Expectations are high for this weekend's most buzzed-about new film, 'Bridesmaids.' A modestly-budgeted, bawdy laugher featuring no major movie stars, 'Bridesmaids' has found itself in an unexpected position: For many, its success or failure will determine the future of female-driven comedy on the big screen. And that's no laughing matter.

It's no secret that it is far more difficult to get a female-fronted film, particularly a comedy, made in Hollywood. Women accounted for only 16 percent of the key jobs -- director, producer and writer among them -- on the top 250 films of 2010; only 7 percent of those films were directed by a woman. It's also not a stretch to say that the support of producer Judd Apatow ('Knocked Up,' 'The 40 Year Old Virgin') was instrumental in getting 'Bridesmaids,' with its definitely un-ladylike humor, made in the first place.

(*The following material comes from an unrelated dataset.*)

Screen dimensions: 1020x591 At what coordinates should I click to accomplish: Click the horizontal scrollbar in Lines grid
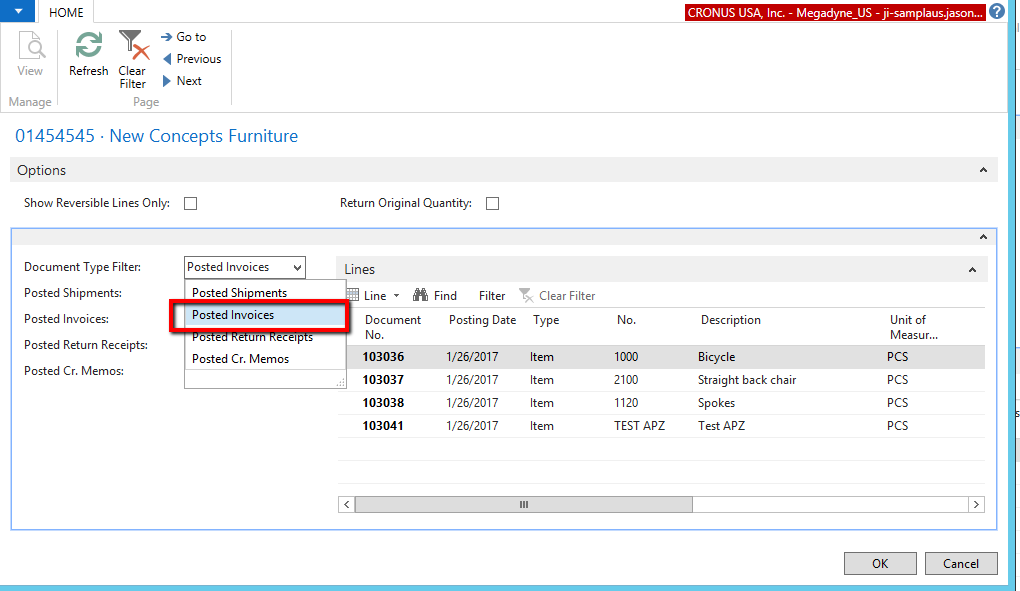click(522, 505)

Female-oriented website Jezebel perhaps best quantifies the challenge faced by 'Bridesmaids' and other female-fronted comedies, saying, "One of the things that sucks about being few or first: You get heightened scrutiny both from the people rooting for you and the people whose inertia or outside motivations mean rooting for you to fail."

With many studios reportedly waiting to see how 'Bridesmaids' performs at the box office before giving the go-ahead to other lady-centric comedies, the scrutiny from both sides could not be more intense.